• **Text passage**
>>>>
In 2015 in the Studio of Sculpture, headed by Lukáš Rittstein, I was captivated by her corner installation **Something Happened (2015)**, which created an illusion of a room architecture filled with various objects as well as shelves on which objects have been placed, the latter things being either made of plaster casts or glued porcelain shards. The original shape and function of each and every one of them was somehow distorted, such as the plaster milk flowing from a cup through a chair. Although it was a spatial collage, the installation felt like a self-contained whole and possessed its original poetry. Dundálkováʼs diploma work, entitled **You Donʼt Want This (2016)** and exhibited in the Trade Fair Palace in 2016, was in part based on the previous work. Here, the artistʼs passion for object and material found its full expression. Dundálková is fascinated by ceramics and other materials linked with applied arts. She excels in fusing the intimacy of a lived-in space and its everyday objects, at the same time imbuing them with immense monumentality. She often constructs complex architecture for her installations, whether it is a system of metal shelves or an illusory wall, as is the case of the presented exhibition. Dundálkováʼs oeuvre to date is firmly anchored in sculpture but, similar to Pavla Sceranková and Eva Koťátková, she too explores its potential through performative approaches and video.
<<<<
• **Rows**
>>>>
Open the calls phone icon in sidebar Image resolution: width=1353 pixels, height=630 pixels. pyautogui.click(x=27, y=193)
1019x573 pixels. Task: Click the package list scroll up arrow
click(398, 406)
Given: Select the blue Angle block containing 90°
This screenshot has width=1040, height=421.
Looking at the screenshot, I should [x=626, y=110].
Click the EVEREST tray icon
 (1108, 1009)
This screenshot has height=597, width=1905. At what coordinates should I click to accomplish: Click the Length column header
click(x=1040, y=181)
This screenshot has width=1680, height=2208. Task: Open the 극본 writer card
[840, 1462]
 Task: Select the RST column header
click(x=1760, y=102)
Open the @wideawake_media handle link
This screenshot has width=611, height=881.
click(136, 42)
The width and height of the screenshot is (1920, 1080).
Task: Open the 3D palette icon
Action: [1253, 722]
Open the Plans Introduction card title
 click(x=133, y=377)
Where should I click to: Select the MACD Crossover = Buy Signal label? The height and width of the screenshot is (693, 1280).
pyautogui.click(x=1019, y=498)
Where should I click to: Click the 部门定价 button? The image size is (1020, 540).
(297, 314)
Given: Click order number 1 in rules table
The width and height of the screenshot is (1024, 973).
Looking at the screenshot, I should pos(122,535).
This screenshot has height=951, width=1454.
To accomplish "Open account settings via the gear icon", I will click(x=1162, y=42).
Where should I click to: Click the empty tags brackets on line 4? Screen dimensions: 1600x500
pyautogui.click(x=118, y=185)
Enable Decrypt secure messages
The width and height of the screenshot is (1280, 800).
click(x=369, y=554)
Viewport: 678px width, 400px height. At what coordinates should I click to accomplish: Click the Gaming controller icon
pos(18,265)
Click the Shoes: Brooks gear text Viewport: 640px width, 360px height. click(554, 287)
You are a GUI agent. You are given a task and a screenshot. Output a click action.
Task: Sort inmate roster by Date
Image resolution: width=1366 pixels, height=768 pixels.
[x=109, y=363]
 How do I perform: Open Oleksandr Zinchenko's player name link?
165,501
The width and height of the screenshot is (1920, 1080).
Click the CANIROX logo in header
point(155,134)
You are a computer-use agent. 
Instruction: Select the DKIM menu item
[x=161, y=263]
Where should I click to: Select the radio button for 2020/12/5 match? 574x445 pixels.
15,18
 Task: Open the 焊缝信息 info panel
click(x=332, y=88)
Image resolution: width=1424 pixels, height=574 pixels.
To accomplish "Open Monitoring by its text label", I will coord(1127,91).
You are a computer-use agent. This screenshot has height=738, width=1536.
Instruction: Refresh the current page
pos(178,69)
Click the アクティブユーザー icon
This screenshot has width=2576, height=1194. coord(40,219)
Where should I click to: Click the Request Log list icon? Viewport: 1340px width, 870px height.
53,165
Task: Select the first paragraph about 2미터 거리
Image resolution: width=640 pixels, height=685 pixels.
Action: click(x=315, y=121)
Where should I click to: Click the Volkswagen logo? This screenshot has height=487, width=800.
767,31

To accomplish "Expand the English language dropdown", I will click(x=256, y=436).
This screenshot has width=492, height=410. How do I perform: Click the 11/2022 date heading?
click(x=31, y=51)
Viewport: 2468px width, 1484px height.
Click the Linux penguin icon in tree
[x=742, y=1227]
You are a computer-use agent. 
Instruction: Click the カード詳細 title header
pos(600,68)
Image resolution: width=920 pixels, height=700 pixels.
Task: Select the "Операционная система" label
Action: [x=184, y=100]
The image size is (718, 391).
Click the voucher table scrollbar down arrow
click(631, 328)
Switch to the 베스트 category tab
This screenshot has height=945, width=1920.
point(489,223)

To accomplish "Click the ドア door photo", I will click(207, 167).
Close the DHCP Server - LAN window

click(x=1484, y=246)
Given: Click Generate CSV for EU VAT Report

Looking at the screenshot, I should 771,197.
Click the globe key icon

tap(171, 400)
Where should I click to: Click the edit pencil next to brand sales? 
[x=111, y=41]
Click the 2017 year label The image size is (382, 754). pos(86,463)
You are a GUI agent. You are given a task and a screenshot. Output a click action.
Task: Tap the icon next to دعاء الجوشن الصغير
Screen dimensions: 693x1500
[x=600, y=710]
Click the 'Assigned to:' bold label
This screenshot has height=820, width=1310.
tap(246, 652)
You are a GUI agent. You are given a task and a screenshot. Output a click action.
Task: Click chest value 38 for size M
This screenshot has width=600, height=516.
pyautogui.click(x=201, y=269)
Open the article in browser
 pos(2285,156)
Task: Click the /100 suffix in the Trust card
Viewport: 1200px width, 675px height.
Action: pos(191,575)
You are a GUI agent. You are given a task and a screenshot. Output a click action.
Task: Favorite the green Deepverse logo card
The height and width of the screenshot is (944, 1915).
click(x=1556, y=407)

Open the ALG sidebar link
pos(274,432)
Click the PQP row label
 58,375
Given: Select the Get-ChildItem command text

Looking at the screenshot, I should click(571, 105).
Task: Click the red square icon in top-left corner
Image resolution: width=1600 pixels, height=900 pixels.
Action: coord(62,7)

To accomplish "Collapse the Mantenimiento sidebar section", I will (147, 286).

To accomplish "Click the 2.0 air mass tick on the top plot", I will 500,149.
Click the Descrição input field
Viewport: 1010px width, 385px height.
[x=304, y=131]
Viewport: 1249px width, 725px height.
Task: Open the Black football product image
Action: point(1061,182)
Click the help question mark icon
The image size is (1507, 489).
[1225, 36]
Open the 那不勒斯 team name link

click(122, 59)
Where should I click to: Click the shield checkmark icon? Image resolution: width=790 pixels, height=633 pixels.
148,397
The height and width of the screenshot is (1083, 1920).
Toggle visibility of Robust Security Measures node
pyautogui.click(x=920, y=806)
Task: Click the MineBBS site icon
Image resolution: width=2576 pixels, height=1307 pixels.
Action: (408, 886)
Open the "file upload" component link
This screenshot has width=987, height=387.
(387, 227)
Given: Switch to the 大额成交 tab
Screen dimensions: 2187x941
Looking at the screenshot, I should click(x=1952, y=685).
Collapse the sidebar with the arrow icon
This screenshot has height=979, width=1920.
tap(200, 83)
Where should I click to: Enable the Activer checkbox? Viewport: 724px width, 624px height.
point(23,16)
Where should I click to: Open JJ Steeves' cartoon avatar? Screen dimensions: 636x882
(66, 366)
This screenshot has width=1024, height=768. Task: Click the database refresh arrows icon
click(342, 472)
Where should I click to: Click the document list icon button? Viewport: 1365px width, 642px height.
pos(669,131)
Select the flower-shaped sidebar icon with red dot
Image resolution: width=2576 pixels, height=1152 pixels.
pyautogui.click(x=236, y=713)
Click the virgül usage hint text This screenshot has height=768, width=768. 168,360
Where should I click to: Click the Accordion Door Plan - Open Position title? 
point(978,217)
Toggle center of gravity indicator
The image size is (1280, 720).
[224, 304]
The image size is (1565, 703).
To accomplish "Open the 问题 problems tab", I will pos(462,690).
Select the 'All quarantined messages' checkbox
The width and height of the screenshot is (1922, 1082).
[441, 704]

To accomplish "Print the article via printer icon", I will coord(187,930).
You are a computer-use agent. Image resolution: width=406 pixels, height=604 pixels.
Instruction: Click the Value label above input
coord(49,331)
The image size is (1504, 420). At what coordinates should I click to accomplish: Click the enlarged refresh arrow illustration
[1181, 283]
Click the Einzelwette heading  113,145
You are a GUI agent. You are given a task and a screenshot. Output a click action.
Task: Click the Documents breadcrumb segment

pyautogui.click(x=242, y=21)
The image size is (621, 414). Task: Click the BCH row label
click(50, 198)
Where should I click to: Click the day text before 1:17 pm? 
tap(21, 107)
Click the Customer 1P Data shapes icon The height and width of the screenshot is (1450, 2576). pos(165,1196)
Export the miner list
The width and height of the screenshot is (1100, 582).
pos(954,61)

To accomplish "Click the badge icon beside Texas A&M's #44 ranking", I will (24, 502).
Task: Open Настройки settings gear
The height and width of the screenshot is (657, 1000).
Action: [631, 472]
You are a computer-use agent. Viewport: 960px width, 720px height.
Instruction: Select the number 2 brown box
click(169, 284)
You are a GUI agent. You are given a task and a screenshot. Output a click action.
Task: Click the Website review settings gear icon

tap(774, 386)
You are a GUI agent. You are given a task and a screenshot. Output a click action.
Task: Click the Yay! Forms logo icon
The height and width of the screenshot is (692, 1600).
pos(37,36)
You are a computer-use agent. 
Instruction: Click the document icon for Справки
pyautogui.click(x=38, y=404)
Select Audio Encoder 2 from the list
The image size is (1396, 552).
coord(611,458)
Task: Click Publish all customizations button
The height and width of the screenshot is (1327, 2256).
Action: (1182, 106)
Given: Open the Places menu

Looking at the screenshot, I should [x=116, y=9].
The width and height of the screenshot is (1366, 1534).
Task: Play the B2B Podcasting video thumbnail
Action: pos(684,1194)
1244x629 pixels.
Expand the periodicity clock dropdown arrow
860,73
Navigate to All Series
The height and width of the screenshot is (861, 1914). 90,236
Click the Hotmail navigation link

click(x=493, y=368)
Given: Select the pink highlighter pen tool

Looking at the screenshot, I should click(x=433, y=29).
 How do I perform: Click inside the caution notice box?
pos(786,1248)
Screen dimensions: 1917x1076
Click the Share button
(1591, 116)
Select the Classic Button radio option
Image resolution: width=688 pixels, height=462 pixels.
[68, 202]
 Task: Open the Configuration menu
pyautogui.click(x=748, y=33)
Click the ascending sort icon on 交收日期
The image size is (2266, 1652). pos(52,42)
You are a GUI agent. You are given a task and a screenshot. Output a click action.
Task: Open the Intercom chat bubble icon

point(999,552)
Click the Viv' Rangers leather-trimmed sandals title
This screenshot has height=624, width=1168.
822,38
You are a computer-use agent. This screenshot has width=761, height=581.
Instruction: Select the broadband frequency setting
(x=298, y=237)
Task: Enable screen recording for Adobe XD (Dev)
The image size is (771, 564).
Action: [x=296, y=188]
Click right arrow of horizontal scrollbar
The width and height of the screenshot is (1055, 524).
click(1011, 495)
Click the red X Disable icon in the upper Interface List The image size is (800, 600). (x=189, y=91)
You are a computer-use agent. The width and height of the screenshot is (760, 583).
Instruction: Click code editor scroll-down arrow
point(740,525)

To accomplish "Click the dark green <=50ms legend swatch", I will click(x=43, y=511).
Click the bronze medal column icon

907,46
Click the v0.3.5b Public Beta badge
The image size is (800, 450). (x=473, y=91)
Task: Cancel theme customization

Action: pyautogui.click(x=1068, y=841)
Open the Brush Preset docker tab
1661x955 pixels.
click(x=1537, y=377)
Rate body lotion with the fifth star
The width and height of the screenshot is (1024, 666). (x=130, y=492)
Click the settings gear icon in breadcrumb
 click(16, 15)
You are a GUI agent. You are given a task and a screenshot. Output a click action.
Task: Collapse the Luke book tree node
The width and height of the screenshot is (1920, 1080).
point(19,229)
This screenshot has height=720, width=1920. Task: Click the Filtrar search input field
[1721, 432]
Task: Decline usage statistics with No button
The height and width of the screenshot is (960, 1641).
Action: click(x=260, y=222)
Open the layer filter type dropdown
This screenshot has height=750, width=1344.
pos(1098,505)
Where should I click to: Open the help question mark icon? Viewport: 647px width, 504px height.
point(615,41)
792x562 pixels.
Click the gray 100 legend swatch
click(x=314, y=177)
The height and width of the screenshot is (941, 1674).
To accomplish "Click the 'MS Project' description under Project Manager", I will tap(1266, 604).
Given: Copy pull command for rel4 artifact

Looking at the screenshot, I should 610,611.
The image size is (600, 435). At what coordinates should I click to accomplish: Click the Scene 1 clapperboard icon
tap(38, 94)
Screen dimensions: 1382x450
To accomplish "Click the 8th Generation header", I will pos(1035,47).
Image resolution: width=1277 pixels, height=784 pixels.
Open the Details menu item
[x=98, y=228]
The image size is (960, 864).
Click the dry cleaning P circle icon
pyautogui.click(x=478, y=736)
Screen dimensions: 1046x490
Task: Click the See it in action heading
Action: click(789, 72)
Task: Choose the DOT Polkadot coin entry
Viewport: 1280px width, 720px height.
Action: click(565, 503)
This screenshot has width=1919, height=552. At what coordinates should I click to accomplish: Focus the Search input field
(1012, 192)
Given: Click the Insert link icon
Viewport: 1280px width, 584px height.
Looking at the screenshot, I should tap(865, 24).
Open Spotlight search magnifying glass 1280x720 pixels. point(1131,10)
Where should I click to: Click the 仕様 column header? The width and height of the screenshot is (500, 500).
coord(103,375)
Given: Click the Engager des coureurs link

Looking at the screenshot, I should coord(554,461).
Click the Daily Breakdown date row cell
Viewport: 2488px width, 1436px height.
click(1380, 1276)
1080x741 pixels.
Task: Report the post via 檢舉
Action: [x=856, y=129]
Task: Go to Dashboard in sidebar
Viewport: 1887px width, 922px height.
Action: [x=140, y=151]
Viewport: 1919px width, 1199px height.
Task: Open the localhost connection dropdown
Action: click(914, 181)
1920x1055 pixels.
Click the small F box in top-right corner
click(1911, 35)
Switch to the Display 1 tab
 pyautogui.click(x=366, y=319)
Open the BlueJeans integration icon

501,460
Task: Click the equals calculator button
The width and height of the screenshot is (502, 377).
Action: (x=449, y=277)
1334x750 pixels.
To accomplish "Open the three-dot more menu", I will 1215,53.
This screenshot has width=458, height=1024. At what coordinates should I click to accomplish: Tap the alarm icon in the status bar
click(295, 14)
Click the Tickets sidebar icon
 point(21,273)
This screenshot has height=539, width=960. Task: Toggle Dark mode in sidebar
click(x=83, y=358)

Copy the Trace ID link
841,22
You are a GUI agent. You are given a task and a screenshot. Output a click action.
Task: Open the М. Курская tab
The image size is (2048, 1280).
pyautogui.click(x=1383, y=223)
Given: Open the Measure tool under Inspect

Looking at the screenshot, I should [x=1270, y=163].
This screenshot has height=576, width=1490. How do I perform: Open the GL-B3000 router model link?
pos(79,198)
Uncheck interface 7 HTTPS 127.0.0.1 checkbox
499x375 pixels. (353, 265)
<<<<
• **Stated task 1**
Answer from the passage on Dundálková's installations.
(a) Who headed the Studio of Sculpture in 2015?
(b) Where was the diploma work You Don't Want This exhibited?
(c) Which two artists does the passage name as also exploring sculpture through performative approaches and video?
• **Stated task 2**
Using the passage on Dundálková's installations, explain in one to three sentences how the objects in Something Happened (2015) departed from ordinary objects.
• **Stated task 3**
Go on with the passage on Dundálková's installations, starting after its final sentence.
The items are separate material and are not connected to the passage on Dundálková's installations.

• **Final answer 1**
(a) Lukáš Rittstein.
(b) In the Trade Fair Palace, in 2016.
(c) Pavla Sceranková and Eva Koťátková.

• **Final answer 2**
The objects were made of plaster casts or glued porcelain shards, and the original shape and function of each one was distorted. One example is plaster milk flowing from a cup through a chair.

• **Final answer 3**
Dundálková explicitly introduced performative work with her own body at one of her first solo exhibitions. It was held in January 2014 in Galerie K4 in Prague. The exhibition presented her video created on the basis of a performance of **Dining (2016)** by Dundálková and her colleague. Pavlaʼs body had become part of the table along with the opulent feast, all thus resulting in a still-life with food and the body enjoying it. The body, however, boasted extraordinary capabilities. Thanks to perfect choreography and the fact that the second performer was hidden under the table, the artist could for example take a sip from a glass placed on the distant end of the set table by burying her hand into the desk, and the hand would appear on that opposite side and would push the glass forward to her. Here again, it was about developing a refined relation between body, ordinary objects – such as table, dishware, cutlery – and space. It was a performed spatial illusory pun.
In late 2015 Dundálková presented her video **Afraid of Darkness? (2015)** in the Garage Gallery in Zlín. In it, she examined her childhood memories and the places where we grew up in a fond sense of security. Dundálkováʼs work often touches upon the situations when the flow of everyday timelessness is suddenly interrupted by a moment of life being possibly at stake. An unexpected accident or a constellation of things, when our heart instantly changes its frequency and our mortal frame begins to tremble inside, expecting someone to say: “Donʼt worry, this is just as if…”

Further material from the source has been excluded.